Egyptian military officer (1930–2022)

Abd Rab el-Nabi Hafez (1930 – March 23, 2022) was an Egyptian military officer known for his role in conflicts in the Middle East, June 1967 War, the War of Attrition, and the October 1973 War. He served as the 11th chief of staff of the Egyptian Armed Forces from 1981 to 1983.

Born in 1930 Cairo, Egypt, he obtained a bachelor degree in military science from the Military College. Throughout his career, he assumed several positions, including director of the Infantry School, secretary general of the Ministry of Defense, deputy director of the Intelligence and Reconnaissance, and commander of the 2nd Infantry Division at the Second Army.

== Biography ==
El-Nabi's military participated in several conflicts throughout his military career, including in the June War, 1967 Arab–Israeli War. Following this, he commanded 16th Infantry Division of the Second Army during the October War in 1973. He was actively involved in the War of Attrition (1969-1973), a prolonged conflict aimed at wearing down Israeli forces through strategic engagements along the Suez Canal.
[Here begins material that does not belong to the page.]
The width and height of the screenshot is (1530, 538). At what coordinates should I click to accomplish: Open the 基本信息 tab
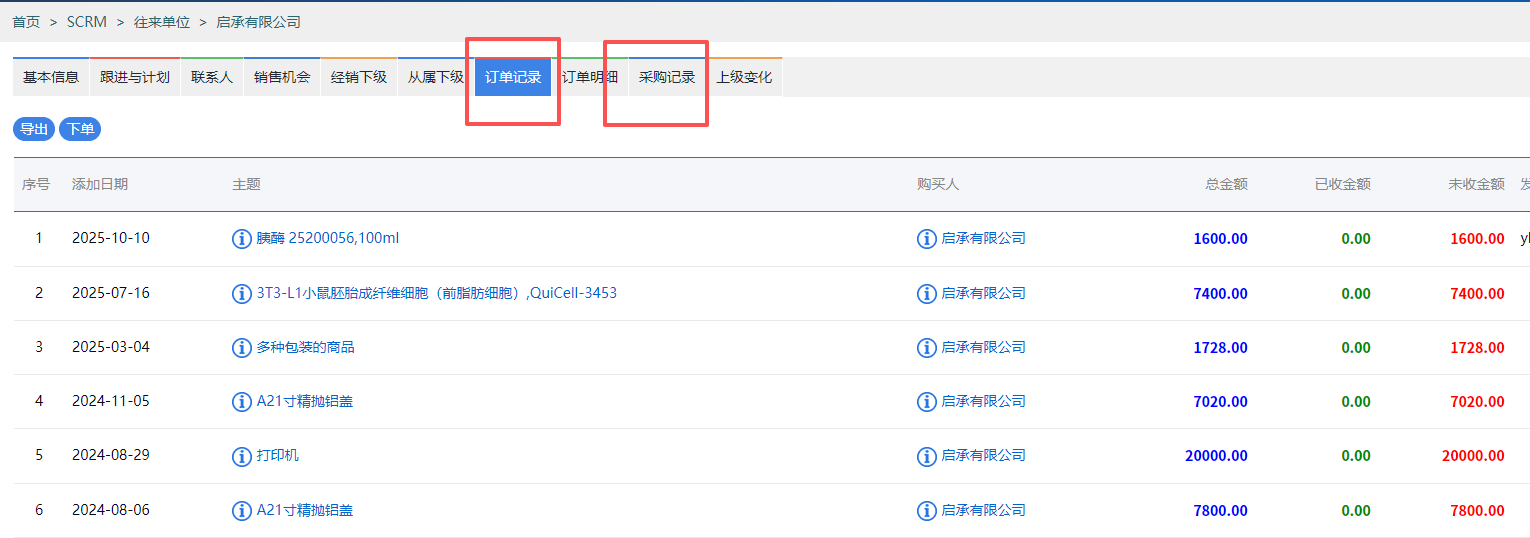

He participated in the October 1973 War, also known as the Yom Kippur War between Egyptian and Israeli forces in the Sinai Peninsula. El-Nabi played a central role in planning and executing military operations that temporarily shifted the strategic balance in the region.

In 1981, El-Nabi was appointed chief of staff of the Egyptian Armed Forces. During his tenure, he focused on modernizing the military, including operational capabilities. El-Nabi served in this capacity until 1983.

After retiring from active duty, he remained engaged with military affairs and national defense strategies.

Abd Rab el-Nabi Hafez died on March 23, 2022.